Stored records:
★ ★ ★ ★ ★ ★ ★

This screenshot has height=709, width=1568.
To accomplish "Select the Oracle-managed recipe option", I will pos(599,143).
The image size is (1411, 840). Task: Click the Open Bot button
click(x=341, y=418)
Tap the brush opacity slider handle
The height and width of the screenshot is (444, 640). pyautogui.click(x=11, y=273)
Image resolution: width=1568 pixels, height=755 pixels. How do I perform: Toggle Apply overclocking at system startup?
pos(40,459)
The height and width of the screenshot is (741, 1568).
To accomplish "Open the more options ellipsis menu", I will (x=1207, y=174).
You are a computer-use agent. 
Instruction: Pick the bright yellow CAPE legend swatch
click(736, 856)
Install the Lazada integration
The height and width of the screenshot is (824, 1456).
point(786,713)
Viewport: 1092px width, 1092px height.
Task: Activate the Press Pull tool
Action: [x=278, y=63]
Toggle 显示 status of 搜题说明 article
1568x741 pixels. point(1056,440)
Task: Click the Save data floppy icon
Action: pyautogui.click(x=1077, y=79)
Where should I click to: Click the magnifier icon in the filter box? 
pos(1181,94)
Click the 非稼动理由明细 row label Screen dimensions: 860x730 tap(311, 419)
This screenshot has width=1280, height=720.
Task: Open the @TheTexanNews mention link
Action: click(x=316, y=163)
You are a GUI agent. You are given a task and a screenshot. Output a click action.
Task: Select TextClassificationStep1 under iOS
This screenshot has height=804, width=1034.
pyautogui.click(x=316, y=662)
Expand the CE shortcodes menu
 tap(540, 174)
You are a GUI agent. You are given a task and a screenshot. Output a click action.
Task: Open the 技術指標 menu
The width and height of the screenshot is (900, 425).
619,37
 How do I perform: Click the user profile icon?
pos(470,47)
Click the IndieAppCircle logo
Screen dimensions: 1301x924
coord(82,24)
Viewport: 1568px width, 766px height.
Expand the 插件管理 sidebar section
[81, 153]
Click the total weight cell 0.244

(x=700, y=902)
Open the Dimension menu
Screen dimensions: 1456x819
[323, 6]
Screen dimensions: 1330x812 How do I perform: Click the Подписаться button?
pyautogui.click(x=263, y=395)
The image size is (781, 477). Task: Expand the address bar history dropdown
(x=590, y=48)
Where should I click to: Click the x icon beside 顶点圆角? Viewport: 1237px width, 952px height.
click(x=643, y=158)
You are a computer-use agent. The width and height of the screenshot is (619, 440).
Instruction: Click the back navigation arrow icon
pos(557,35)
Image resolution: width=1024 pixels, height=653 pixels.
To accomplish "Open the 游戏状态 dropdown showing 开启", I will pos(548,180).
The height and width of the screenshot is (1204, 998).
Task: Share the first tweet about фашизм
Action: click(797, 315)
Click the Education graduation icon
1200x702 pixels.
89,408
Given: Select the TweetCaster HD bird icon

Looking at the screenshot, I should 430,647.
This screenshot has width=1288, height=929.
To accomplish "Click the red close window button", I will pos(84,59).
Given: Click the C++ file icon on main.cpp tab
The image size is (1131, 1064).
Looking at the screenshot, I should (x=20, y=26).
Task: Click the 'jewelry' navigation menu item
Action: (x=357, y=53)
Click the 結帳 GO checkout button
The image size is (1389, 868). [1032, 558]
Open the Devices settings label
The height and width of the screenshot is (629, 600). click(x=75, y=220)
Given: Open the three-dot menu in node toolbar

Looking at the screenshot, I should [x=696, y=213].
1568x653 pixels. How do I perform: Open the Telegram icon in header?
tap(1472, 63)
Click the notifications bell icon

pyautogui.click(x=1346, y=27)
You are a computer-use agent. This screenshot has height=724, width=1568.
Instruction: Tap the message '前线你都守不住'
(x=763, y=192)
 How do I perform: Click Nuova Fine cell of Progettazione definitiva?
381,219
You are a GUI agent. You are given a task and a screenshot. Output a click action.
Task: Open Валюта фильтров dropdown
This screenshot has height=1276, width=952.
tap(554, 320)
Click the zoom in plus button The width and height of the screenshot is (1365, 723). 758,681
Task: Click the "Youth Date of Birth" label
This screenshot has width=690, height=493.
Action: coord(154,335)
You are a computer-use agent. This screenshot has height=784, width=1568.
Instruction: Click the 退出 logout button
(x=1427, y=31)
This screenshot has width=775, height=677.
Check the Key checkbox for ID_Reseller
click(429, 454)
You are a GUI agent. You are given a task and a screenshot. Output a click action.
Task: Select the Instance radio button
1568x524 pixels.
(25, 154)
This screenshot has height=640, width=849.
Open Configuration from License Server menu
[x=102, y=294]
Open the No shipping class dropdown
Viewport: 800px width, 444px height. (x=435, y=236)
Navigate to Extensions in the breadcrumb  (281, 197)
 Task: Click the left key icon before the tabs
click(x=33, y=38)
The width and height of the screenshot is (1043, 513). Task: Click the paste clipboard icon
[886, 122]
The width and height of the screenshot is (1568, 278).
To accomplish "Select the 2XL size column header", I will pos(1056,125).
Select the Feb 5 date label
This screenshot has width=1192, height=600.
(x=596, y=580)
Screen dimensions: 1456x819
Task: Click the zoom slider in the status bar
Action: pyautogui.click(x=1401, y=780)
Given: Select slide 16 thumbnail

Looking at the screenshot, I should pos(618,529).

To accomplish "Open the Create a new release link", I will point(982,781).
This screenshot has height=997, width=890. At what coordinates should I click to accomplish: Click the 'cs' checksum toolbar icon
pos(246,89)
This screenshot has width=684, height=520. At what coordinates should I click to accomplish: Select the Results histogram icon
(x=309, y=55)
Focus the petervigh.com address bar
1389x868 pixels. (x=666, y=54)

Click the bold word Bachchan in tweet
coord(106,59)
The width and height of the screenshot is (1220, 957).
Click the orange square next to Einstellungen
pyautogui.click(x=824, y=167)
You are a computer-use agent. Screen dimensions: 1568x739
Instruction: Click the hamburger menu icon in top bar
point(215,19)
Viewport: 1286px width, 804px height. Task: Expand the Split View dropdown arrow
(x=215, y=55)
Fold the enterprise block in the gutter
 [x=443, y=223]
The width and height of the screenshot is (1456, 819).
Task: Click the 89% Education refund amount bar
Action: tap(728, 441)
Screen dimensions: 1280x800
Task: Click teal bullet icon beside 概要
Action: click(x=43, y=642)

★ ★ ★ ★ ★ ★ ★

» **The request**:
Reproduce every line of the stored records above verbatim.

» **Solution for this problem**:
This screenshot has height=709, width=1568.
To accomplish "Select the Oracle-managed recipe option", I will pos(599,143).
The image size is (1411, 840). Task: Click the Open Bot button
click(x=341, y=418)
Tap the brush opacity slider handle
The height and width of the screenshot is (444, 640). pyautogui.click(x=11, y=273)
Image resolution: width=1568 pixels, height=755 pixels. How do I perform: Toggle Apply overclocking at system startup?
pos(40,459)
The height and width of the screenshot is (741, 1568).
To accomplish "Open the more options ellipsis menu", I will (x=1207, y=174).
You are a computer-use agent. 
Instruction: Pick the bright yellow CAPE legend swatch
click(736, 856)
Install the Lazada integration
The height and width of the screenshot is (824, 1456).
point(786,713)
Viewport: 1092px width, 1092px height.
Task: Activate the Press Pull tool
Action: [x=278, y=63]
Toggle 显示 status of 搜题说明 article
1568x741 pixels. point(1056,440)
Task: Click the Save data floppy icon
Action: pyautogui.click(x=1077, y=79)
Where should I click to: Click the magnifier icon in the filter box? 
pos(1181,94)
Click the 非稼动理由明细 row label Screen dimensions: 860x730 tap(311, 419)
This screenshot has width=1280, height=720.
Task: Open the @TheTexanNews mention link
Action: click(x=316, y=163)
You are a GUI agent. You are given a task and a screenshot. Output a click action.
Task: Select TextClassificationStep1 under iOS
This screenshot has height=804, width=1034.
pyautogui.click(x=316, y=662)
Expand the CE shortcodes menu
 tap(540, 174)
You are a GUI agent. You are given a task and a screenshot. Output a click action.
Task: Open the 技術指標 menu
The width and height of the screenshot is (900, 425).
619,37
 How do I perform: Click the user profile icon?
pos(470,47)
Click the IndieAppCircle logo
Screen dimensions: 1301x924
coord(82,24)
Viewport: 1568px width, 766px height.
Expand the 插件管理 sidebar section
[81, 153]
Click the total weight cell 0.244

(x=700, y=902)
Open the Dimension menu
Screen dimensions: 1456x819
[323, 6]
Screen dimensions: 1330x812 How do I perform: Click the Подписаться button?
pyautogui.click(x=263, y=395)
The image size is (781, 477). Task: Expand the address bar history dropdown
(x=590, y=48)
Where should I click to: Click the x icon beside 顶点圆角? Viewport: 1237px width, 952px height.
click(x=643, y=158)
You are a computer-use agent. The width and height of the screenshot is (619, 440).
Instruction: Click the back navigation arrow icon
pos(557,35)
Image resolution: width=1024 pixels, height=653 pixels.
To accomplish "Open the 游戏状态 dropdown showing 开启", I will pos(548,180).
The height and width of the screenshot is (1204, 998).
Task: Share the first tweet about фашизм
Action: click(797, 315)
Click the Education graduation icon
1200x702 pixels.
89,408
Given: Select the TweetCaster HD bird icon

Looking at the screenshot, I should 430,647.
This screenshot has width=1288, height=929.
To accomplish "Click the red close window button", I will pos(84,59).
Given: Click the C++ file icon on main.cpp tab
The image size is (1131, 1064).
Looking at the screenshot, I should (x=20, y=26).
Task: Click the 'jewelry' navigation menu item
Action: (x=357, y=53)
Click the 結帳 GO checkout button
The image size is (1389, 868). [1032, 558]
Open the Devices settings label
The height and width of the screenshot is (629, 600). click(x=75, y=220)
Given: Open the three-dot menu in node toolbar

Looking at the screenshot, I should [x=696, y=213].
1568x653 pixels. How do I perform: Open the Telegram icon in header?
tap(1472, 63)
Click the notifications bell icon

pyautogui.click(x=1346, y=27)
You are a computer-use agent. This screenshot has height=724, width=1568.
Instruction: Tap the message '前线你都守不住'
(x=763, y=192)
 How do I perform: Click Nuova Fine cell of Progettazione definitiva?
381,219
You are a GUI agent. You are given a task and a screenshot. Output a click action.
Task: Open Валюта фильтров dropdown
This screenshot has height=1276, width=952.
tap(554, 320)
Click the zoom in plus button The width and height of the screenshot is (1365, 723). 758,681
Task: Click the "Youth Date of Birth" label
This screenshot has width=690, height=493.
Action: coord(154,335)
You are a computer-use agent. This screenshot has height=784, width=1568.
Instruction: Click the 退出 logout button
(x=1427, y=31)
This screenshot has width=775, height=677.
Check the Key checkbox for ID_Reseller
click(429, 454)
You are a GUI agent. You are given a task and a screenshot. Output a click action.
Task: Select the Instance radio button
1568x524 pixels.
(25, 154)
This screenshot has height=640, width=849.
Open Configuration from License Server menu
[x=102, y=294]
Open the No shipping class dropdown
Viewport: 800px width, 444px height. (x=435, y=236)
Navigate to Extensions in the breadcrumb  (281, 197)
 Task: Click the left key icon before the tabs
click(x=33, y=38)
The width and height of the screenshot is (1043, 513). Task: Click the paste clipboard icon
[886, 122]
The width and height of the screenshot is (1568, 278).
To accomplish "Select the 2XL size column header", I will pos(1056,125).
Select the Feb 5 date label
This screenshot has width=1192, height=600.
(x=596, y=580)
Screen dimensions: 1456x819
Task: Click the zoom slider in the status bar
Action: pyautogui.click(x=1401, y=780)
Given: Select slide 16 thumbnail

Looking at the screenshot, I should pos(618,529).

To accomplish "Open the Create a new release link", I will point(982,781).
This screenshot has height=997, width=890. At what coordinates should I click to accomplish: Click the 'cs' checksum toolbar icon
pos(246,89)
This screenshot has width=684, height=520. At what coordinates should I click to accomplish: Select the Results histogram icon
(x=309, y=55)
Focus the petervigh.com address bar
1389x868 pixels. (x=666, y=54)

Click the bold word Bachchan in tweet
coord(106,59)
The width and height of the screenshot is (1220, 957).
Click the orange square next to Einstellungen
pyautogui.click(x=824, y=167)
You are a computer-use agent. Screen dimensions: 1568x739
Instruction: Click the hamburger menu icon in top bar
point(215,19)
Viewport: 1286px width, 804px height. Task: Expand the Split View dropdown arrow
(x=215, y=55)
Fold the enterprise block in the gutter
 [x=443, y=223]
The width and height of the screenshot is (1456, 819).
Task: Click the 89% Education refund amount bar
Action: tap(728, 441)
Screen dimensions: 1280x800
Task: Click teal bullet icon beside 概要
Action: click(x=43, y=642)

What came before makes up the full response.